[Activity] In the data that follows, give the number of lines containing the word "resolution". Offer no additional comment.

[Collected data entries]

=-=-=

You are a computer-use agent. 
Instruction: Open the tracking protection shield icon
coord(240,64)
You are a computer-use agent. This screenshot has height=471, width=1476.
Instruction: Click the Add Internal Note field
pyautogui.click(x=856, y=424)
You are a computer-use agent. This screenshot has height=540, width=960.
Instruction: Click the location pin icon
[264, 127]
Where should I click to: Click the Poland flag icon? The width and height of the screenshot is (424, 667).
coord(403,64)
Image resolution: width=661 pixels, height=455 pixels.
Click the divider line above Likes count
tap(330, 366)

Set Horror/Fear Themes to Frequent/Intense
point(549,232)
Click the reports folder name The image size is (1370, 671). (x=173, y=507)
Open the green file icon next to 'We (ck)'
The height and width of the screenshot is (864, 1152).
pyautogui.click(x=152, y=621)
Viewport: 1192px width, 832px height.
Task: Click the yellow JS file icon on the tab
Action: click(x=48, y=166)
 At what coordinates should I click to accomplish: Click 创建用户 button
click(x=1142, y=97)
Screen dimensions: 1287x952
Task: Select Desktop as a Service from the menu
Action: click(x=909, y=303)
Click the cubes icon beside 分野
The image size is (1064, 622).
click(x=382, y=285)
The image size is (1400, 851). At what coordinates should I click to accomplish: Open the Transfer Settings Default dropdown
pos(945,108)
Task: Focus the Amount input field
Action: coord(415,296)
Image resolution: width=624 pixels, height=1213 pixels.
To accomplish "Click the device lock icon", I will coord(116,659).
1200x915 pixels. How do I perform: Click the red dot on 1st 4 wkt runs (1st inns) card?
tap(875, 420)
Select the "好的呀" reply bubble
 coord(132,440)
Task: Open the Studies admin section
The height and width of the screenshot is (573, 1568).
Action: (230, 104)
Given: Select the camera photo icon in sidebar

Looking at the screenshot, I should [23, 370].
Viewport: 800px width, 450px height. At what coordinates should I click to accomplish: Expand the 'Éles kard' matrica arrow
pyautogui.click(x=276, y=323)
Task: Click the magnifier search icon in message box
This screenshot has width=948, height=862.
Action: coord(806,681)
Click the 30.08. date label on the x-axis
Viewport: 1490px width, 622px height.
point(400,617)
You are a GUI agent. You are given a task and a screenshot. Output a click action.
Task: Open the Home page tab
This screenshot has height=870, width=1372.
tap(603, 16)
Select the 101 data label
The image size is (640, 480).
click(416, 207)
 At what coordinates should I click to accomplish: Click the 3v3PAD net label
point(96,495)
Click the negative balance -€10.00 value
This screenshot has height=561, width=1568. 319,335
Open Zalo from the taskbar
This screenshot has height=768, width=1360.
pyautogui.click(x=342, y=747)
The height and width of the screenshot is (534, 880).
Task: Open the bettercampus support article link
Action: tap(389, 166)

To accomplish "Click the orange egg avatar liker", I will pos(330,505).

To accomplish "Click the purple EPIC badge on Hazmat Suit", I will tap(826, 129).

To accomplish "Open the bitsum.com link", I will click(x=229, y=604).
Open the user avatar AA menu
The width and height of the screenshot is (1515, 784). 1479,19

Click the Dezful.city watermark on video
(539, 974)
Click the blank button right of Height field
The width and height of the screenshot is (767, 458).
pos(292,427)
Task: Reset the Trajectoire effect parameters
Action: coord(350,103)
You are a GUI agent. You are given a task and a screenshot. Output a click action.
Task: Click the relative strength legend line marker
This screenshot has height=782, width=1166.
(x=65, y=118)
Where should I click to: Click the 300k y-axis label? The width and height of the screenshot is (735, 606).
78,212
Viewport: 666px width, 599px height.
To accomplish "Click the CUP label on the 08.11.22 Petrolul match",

=-=-=

[Answer below] 2